For each line below that contains the word "will", make a copy.

━━━━━━━━━━━━━━━━━━━━━━━━━━━━━━

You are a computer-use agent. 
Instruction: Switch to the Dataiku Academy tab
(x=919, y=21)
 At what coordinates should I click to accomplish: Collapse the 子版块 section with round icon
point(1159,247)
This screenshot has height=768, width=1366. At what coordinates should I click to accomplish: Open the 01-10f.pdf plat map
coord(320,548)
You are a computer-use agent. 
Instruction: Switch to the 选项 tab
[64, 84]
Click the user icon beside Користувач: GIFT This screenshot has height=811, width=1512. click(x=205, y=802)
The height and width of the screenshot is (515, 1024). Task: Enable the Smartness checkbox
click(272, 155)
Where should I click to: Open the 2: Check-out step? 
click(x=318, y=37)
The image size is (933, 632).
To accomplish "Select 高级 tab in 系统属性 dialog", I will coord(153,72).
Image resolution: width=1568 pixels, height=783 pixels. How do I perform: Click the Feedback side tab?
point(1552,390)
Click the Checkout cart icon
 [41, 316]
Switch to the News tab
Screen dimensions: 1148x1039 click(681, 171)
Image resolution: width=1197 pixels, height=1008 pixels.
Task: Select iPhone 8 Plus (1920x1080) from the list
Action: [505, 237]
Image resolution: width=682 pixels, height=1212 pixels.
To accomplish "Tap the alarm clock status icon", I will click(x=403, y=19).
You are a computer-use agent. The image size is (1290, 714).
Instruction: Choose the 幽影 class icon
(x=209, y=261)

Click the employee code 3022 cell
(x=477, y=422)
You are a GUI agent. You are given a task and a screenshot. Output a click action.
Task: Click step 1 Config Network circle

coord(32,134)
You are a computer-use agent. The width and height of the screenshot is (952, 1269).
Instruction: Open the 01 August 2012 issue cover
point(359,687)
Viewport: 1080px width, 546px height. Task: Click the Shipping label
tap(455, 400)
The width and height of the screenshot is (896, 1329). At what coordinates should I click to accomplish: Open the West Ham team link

━━━━━━━━━━━━━━━━━━━━━━━━━━━━━━

EXERCISE RESPONSE
To accomplish "Select 高级 tab in 系统属性 dialog", I will coord(153,72).
To accomplish "Tap the alarm clock status icon", I will click(x=403, y=19).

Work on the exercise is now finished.